»»
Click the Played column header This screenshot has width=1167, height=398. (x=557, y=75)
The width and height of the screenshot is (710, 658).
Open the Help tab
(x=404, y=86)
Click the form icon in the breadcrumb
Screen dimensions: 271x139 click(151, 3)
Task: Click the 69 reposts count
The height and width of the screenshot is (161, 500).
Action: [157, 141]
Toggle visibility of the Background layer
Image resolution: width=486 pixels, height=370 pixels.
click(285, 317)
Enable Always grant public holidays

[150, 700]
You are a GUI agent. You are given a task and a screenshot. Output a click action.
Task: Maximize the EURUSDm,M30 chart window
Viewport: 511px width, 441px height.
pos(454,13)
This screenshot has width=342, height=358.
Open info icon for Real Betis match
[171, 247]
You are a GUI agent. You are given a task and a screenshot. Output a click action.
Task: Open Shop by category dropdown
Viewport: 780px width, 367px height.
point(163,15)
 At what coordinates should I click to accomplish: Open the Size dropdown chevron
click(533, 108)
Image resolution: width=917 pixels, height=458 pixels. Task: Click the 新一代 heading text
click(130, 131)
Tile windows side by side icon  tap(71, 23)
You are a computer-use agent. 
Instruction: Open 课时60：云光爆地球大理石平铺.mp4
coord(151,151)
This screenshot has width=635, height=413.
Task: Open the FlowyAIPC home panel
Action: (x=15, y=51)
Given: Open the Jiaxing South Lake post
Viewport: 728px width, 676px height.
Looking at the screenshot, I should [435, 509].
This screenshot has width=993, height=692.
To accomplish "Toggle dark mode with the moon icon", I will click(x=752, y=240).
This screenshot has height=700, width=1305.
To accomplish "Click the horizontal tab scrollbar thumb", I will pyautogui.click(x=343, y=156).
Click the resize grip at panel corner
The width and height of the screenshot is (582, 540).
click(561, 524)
««
■ **Exercise goal**
Copy every one of the entries above verbatim, leaving all wording, numbers, and punctuation unchanged.

■ **Solution to the exercise**
Click the Played column header This screenshot has width=1167, height=398. (x=557, y=75)
The width and height of the screenshot is (710, 658).
Open the Help tab
(x=404, y=86)
Click the form icon in the breadcrumb
Screen dimensions: 271x139 click(151, 3)
Task: Click the 69 reposts count
The height and width of the screenshot is (161, 500).
Action: [157, 141]
Toggle visibility of the Background layer
Image resolution: width=486 pixels, height=370 pixels.
click(285, 317)
Enable Always grant public holidays

[150, 700]
You are a GUI agent. You are given a task and a screenshot. Output a click action.
Task: Maximize the EURUSDm,M30 chart window
Viewport: 511px width, 441px height.
pos(454,13)
This screenshot has width=342, height=358.
Open info icon for Real Betis match
[171, 247]
You are a GUI agent. You are given a task and a screenshot. Output a click action.
Task: Open Shop by category dropdown
Viewport: 780px width, 367px height.
point(163,15)
 At what coordinates should I click to accomplish: Open the Size dropdown chevron
click(533, 108)
Image resolution: width=917 pixels, height=458 pixels. Task: Click the 新一代 heading text
click(130, 131)
Tile windows side by side icon  tap(71, 23)
You are a computer-use agent. 
Instruction: Open 课时60：云光爆地球大理石平铺.mp4
coord(151,151)
This screenshot has width=635, height=413.
Task: Open the FlowyAIPC home panel
Action: (x=15, y=51)
Given: Open the Jiaxing South Lake post
Viewport: 728px width, 676px height.
Looking at the screenshot, I should [435, 509].
This screenshot has width=993, height=692.
To accomplish "Toggle dark mode with the moon icon", I will click(x=752, y=240).
This screenshot has height=700, width=1305.
To accomplish "Click the horizontal tab scrollbar thumb", I will pyautogui.click(x=343, y=156).
Click the resize grip at panel corner
The width and height of the screenshot is (582, 540).
click(561, 524)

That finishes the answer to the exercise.